Sunny weather on Saturday made history, according to National Grid. Solar PV connected to the distribution system reduced the draw on the main transmission system in the afternoon to a lower level than it had been overnight on Friday.
That has never happened before, said the system operator.
“On Saturday 25 March 2017 transmissions system demand in Great Britain was for the first time ever lower during the afternoon than it was overnight due to high solar PV generation,” National Grid’s control room said via Twitter.
Duncan Burt, National Grid’s head of real time operations, used the same platform to suggest solar was literally “turning GB grid demand upside down”.
Solar makes business case for battery storage
Installed solar PV capacity increased 19% to 11.46GW in the year to December 2016, according to government data, with a further 3GW in the planning system. The technology is the UK’s single biggest form of renewable generation, if offshore and onshore wind are counted as separate categories.
The growing volume of wind and solar is creating a significant challenge for National Grid.
On a sunny, windy day, like Saturday 25 March, the system operator would have paid generators not to export their power onto the transmission system simply because there was nowhere for it to go.
While paying wind farms to turn off tends to rile some sections of the press, and their readers, the system operator has to keep the transmission system stable at 50Hz. Too much power drives up frequency. Too little creates a drop. Both situations, if not quickly managed, could, in the worst case scenario, lead to total system blackout.
Meanwhile, virtually all solar PV is connected to the distribution network, which is controlled by regional grid operators, giving National Grid limited visibility of what is happening on the system and where. That compounds the challenge of balancing the national system and which is why National Grid and local network operators such as Western Power Distribution are trialling ‘footroom’ services, which ask businesses to use more power or turn off their on-site generation and draw from the grid when there is too much power on the system.
Demand-Turn Up (DTU) is one such service. Launched last year, National Grid this year extended DTU so that it runs from March to October. However, Saturday’s sunny weather came two days before the 2017 service commences.
In the longer term, battery storage could absorb excess power from renewable generation, and provide extra capacity when there is less sun and wind.
But there is some debate around how great a role storage will play, and how quickly.
While government recently suggested around 4GW of battery storage may be in operation by 2033, policymakers have a chequered record of reading market auguries.
National Grid has forecast a range of estimates for storage by 2040. While its lowest forecast is not dissimilar to government’s latest projections, its high end scenario tops 18GW.

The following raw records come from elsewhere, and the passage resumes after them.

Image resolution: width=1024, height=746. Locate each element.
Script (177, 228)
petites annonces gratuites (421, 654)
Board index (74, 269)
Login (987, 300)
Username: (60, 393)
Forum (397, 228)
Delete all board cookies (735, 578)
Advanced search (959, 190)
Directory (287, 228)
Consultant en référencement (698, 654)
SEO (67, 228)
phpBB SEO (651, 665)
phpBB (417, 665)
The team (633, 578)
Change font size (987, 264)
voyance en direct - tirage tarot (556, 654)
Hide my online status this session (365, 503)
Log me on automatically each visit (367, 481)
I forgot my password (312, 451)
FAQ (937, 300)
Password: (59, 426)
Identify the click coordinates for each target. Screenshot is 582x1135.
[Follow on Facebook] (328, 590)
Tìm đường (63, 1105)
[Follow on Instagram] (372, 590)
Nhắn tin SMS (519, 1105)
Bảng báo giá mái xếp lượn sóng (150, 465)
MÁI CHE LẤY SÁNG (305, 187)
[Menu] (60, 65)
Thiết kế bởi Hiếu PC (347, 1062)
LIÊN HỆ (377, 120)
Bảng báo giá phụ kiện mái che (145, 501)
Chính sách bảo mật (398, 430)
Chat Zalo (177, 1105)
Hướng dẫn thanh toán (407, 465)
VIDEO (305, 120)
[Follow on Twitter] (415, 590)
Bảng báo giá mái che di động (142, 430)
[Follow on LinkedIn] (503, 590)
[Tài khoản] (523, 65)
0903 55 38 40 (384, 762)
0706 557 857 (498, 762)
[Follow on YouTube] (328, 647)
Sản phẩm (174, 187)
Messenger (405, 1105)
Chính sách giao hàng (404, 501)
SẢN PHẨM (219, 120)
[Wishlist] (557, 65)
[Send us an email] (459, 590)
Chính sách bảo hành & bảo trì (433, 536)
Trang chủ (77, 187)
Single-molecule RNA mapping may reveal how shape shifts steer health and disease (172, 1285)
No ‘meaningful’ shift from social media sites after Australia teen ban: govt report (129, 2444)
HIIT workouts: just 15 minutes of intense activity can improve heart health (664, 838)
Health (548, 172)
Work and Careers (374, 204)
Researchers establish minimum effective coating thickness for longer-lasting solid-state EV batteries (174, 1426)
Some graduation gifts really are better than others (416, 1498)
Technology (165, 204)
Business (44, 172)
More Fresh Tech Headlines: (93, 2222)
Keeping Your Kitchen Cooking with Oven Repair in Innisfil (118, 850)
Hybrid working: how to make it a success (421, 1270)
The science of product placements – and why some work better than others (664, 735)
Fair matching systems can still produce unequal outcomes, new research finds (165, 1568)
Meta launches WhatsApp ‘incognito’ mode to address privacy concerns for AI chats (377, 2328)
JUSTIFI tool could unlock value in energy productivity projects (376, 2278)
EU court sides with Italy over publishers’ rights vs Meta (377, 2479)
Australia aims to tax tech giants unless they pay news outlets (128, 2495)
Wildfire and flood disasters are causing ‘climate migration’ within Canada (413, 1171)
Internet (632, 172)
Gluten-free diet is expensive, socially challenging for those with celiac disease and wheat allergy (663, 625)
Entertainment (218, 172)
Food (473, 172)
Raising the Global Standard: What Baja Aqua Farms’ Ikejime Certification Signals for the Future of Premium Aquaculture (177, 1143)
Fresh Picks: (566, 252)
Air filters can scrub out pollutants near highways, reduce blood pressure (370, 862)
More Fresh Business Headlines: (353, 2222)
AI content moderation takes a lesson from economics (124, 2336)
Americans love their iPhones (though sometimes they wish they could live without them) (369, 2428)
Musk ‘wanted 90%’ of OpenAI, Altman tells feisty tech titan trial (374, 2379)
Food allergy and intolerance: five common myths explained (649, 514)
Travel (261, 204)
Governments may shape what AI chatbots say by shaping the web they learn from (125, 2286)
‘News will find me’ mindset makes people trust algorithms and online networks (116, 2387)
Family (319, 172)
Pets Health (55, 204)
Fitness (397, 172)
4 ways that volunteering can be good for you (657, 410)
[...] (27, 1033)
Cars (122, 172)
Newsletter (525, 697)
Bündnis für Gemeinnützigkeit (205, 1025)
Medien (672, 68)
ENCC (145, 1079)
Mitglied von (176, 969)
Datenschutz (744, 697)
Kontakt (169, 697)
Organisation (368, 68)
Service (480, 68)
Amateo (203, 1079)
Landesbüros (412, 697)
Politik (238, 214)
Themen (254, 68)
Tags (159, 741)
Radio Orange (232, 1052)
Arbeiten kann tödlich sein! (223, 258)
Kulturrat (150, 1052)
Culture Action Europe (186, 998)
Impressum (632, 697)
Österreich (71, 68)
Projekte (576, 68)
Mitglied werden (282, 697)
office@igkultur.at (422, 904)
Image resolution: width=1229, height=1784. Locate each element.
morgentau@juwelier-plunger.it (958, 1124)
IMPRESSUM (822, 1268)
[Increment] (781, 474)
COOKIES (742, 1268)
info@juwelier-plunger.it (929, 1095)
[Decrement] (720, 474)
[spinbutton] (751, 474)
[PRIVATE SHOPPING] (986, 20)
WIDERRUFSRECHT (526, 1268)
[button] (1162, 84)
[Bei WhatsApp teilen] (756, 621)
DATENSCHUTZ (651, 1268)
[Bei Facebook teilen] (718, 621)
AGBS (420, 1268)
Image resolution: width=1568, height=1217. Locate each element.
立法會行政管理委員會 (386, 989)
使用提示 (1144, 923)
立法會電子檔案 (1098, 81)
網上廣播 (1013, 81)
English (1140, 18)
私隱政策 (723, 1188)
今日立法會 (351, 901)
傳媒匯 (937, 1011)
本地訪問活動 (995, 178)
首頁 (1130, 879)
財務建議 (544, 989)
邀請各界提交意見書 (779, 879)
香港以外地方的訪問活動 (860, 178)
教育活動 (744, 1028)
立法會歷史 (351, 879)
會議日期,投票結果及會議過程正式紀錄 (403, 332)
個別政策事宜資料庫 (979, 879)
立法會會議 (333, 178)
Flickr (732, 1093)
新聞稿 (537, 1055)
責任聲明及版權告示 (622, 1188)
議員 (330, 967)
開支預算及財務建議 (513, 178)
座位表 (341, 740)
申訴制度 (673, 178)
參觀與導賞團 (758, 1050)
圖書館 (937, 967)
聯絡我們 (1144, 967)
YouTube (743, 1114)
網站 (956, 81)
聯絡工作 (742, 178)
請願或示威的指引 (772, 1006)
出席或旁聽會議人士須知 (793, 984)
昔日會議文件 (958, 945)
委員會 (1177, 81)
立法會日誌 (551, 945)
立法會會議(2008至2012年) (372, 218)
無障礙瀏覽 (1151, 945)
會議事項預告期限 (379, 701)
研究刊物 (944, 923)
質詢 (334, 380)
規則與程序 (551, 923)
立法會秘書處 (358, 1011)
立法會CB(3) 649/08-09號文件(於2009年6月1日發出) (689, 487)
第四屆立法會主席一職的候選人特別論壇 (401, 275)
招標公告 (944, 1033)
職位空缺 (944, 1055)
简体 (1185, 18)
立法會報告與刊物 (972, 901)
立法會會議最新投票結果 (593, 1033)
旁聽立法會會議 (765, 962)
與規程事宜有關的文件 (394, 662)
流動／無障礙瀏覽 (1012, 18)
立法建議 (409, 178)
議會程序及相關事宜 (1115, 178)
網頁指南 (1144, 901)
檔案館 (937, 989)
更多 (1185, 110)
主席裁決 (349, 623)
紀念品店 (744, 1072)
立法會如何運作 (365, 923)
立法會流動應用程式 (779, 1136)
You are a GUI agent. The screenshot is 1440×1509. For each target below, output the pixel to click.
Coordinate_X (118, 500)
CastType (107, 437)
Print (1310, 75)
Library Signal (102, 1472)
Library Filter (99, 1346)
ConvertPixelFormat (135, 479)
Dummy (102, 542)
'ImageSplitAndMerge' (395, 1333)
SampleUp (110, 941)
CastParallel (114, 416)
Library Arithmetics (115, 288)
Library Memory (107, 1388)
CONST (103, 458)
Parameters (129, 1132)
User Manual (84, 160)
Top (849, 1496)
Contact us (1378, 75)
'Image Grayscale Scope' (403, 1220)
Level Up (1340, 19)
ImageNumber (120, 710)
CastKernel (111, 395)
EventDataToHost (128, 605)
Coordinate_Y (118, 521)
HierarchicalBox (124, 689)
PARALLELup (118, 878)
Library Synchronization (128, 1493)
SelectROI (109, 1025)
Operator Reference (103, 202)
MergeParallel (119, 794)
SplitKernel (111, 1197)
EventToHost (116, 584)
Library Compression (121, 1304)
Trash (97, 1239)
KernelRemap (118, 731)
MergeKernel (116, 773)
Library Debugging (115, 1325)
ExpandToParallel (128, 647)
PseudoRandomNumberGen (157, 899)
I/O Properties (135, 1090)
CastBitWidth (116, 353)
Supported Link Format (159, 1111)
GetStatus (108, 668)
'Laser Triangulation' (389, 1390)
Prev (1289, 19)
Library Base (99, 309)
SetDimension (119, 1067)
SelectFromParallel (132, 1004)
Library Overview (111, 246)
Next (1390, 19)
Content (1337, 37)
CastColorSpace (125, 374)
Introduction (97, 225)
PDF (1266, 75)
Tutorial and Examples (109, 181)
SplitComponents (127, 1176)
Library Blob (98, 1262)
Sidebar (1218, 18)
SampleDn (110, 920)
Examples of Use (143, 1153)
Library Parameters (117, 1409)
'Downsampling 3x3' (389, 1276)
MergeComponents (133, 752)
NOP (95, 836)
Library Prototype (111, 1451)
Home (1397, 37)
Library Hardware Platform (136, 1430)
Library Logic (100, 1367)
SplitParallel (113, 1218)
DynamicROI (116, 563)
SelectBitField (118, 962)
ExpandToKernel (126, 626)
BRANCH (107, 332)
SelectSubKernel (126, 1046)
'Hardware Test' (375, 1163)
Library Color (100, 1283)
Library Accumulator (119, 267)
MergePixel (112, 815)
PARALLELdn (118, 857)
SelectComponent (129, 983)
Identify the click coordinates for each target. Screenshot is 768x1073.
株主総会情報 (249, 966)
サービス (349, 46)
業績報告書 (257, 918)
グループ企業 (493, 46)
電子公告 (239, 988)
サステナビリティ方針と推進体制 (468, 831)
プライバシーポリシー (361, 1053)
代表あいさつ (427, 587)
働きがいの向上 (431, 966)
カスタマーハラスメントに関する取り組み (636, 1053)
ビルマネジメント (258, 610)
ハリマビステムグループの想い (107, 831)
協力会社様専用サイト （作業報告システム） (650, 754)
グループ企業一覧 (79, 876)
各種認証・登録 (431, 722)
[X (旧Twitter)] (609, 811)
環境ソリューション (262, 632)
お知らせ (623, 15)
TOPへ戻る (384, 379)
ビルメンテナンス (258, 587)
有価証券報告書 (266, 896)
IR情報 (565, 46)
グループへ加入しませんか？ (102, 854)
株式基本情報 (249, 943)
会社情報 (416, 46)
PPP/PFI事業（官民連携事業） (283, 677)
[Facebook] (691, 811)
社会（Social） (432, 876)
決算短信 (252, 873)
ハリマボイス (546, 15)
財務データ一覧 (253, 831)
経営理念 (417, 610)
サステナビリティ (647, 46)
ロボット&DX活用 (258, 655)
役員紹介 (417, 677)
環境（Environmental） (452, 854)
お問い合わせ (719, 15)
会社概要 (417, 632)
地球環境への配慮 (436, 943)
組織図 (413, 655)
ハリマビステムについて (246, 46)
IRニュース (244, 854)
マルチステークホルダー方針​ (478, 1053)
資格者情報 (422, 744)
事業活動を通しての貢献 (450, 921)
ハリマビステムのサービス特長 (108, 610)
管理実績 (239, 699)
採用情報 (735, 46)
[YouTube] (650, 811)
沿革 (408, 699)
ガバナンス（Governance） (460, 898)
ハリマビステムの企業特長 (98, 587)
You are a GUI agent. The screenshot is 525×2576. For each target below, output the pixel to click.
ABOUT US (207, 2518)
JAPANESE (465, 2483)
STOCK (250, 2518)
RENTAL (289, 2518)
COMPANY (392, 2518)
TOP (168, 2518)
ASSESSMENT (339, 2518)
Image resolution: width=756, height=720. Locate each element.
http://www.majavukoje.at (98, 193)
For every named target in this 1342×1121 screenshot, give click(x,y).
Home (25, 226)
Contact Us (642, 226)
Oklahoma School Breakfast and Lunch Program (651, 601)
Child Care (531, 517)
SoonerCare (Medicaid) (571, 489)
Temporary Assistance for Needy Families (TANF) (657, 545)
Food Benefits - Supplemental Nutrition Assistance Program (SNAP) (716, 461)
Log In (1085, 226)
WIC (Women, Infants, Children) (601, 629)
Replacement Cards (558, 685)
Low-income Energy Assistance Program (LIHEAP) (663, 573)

Meanwhile, Carbon Brief reports that National Grid system operator director, Cordi O Hara, has suggested that 8GW of battery storage could be connected within five years if costs continue to fall at the current rate.
Other market participants also believe a storage ‘boom’ is more imminent. Centrica, for example, predicts a “rush of investment … to start being noticeable from June this year.”
With summer peak demand falling 10% year on year, the system operator will probably be hoping that prediction is closer to the mark than the government’s.